ENTREPRENEUR HARAPAN HIDUP INDONESIA

Akhir – akhir ini kata entrepreneur begitu seringkali didengar oleh kita,begitu banyak elemen-elemen di negeri ini berkoar-koar mengenai entrepreneur.

“Kita harus memiliki jiwa Entrepreneur”

“Bangsa yang sukses harus memiliki manusia bersikap Entrepreneur lebih dari 2%”

“Bangsa yang sukses adalah bangsa yang menopang hidupnya dengan kemandirian”

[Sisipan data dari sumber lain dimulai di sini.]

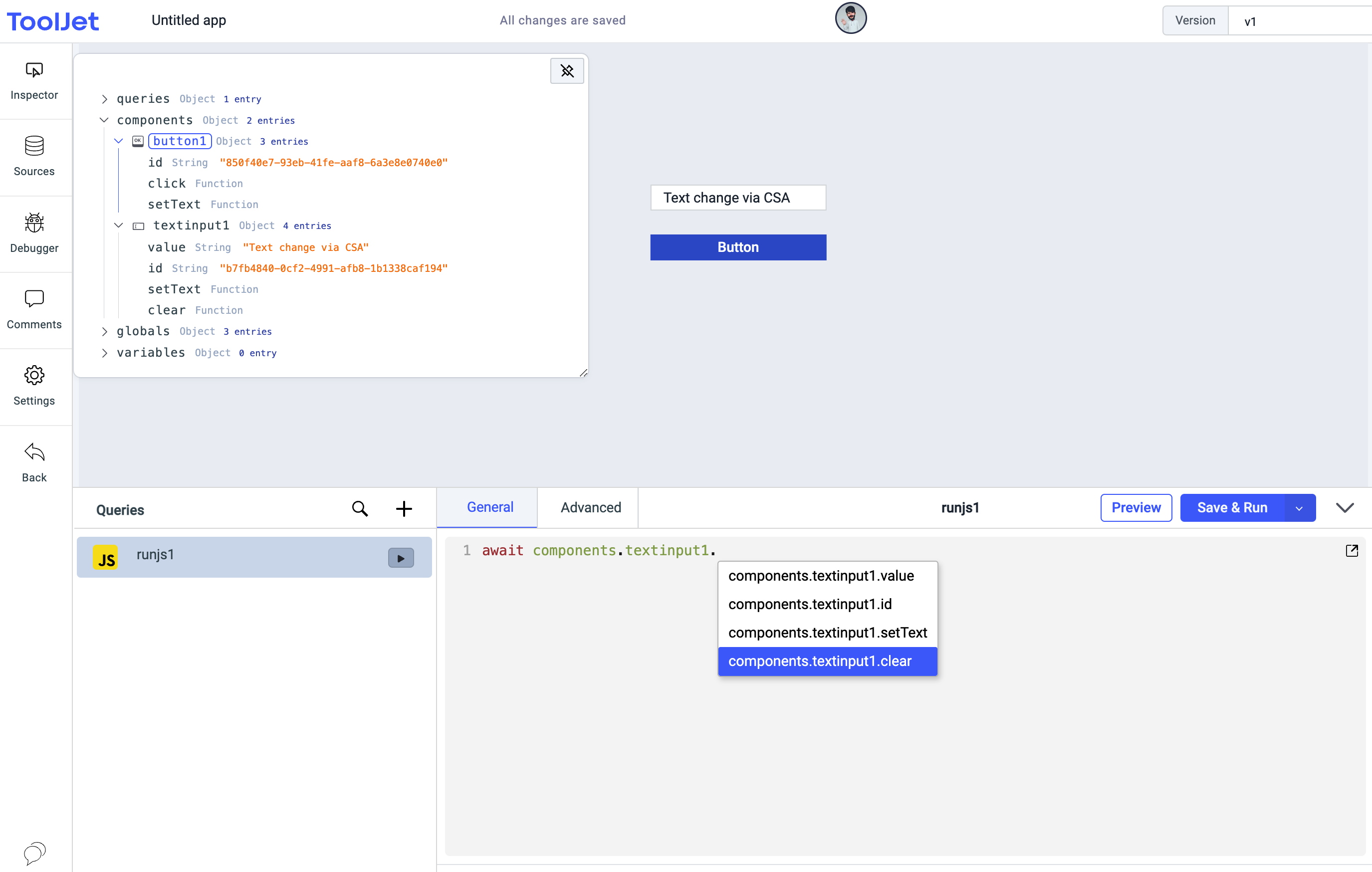This screenshot has height=872, width=1372.
Task: Click the Settings gear icon
Action: point(35,375)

Sungguh luar biasa suatu hal yang bernama entrepreneur ini, tetapi apa dan bagaimana sampai bisa menjadi sebegitu pentingnya entrepreneur ini berdampak pada sebuah individu sampai Negara. Sehingga jika tingkat kehidupan suatu Negara diukur dengan kayanya mereka, maka salah satu parameter yang menentukan adalah bisa dilihat dari seberapa besar rakyatnya yang bersikap seorang entrepreneur. Singapura dengan secuil daerahnya bisa menjadi macan Asia, meskipun mereka tidak memiliki resources SDA yang memadai. Malaysia yang dahulu kala belajar kepada kita, sekarang menjadi salah satu macan Asia Tenggara meninggalkan kita tanpa tedeng eling-eling, dan Thailand mungkin akan segera menyusul.

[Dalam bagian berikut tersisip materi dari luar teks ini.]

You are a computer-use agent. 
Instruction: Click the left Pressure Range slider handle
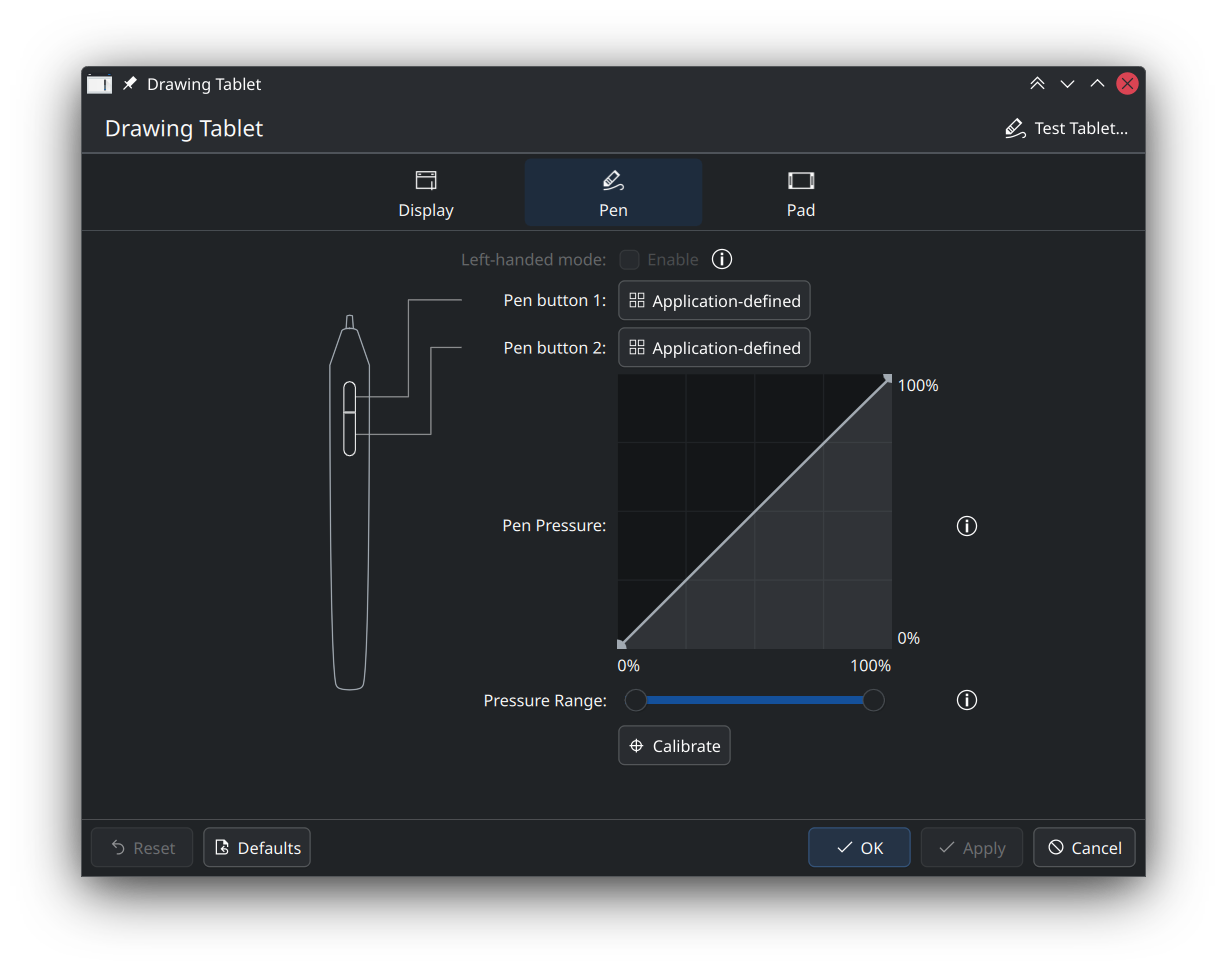coord(636,700)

Dalam hal kekuasaan, setiap waktu setiap zaman, pasti ada trendnya, pasti ada masanya dimana jika suatu trend tersebut dikuasai maka kekuasaan akan mudah didapat. Dan jika kita menerawang dalam 1000 tahun kebelakang, kursi kekuasaan silih berganti seiring trend yang ada. Jika kita melihat di tahun 1000an kekuasaan berada di tangan kaum rohaniawan, karena kaum rohaniawan ini secara kebetulan juga adalah mereka yang dapat membaca dan menulis.,artinya bahwa membaca dan menulis merupakan sebuah trend pada saat itu dan kaum rohaniawan menguasainya. Beranjak ke kisaran tahun 1450an seiring ditemukannya mesin cetak yang memungkinkan pengetahuan disebar lebih banyak lagi melalui media kertas, maka kekuasaan beralih dari mereka yang hanya bisa membaca dan menulis kepada mereka yang bisa ‘menyetir.’ media dengan baik, muncullah para politisi, dengan politiknya mereka menguasai lini lini media yang dapat membuat masyarakat pada saat itu bisa berfikir dan untuk menguatkan basis kekuasaannya maka politisi ini membuat yang namanya birokrasi. Seiring berjalannya waktu dominasi para birokrasi ini sedikit demi sedikit terkikis menyusul dengan ditemukannya microchip, dimana kemungkinan memicu penyebaran informasi tidak lagi dalam satu Negara saja, namun bisa tersebar kepada kelompok yang lebih besar, terlihat pada saat itu kekuasaan dari politik berubah mainstream kepada kekuasaan berdasar ekonomi, terbukti dengan banyak hal yang terjadi selama decade 80-90an ini, salah satunya adalah bagaimana Soeharto yang digulingkan karena factor ekonomi di tahun 1998. Dan menatap abad 21 ini kekuasaan sepertinya masih dikuasai oleh para pemegang ekonomi yang esensinya adalah pemegang tongkat kewirausahaan, dan sebagai bukti saat ini Bill Gates dipilih sebagai orang berkuasa di inggris).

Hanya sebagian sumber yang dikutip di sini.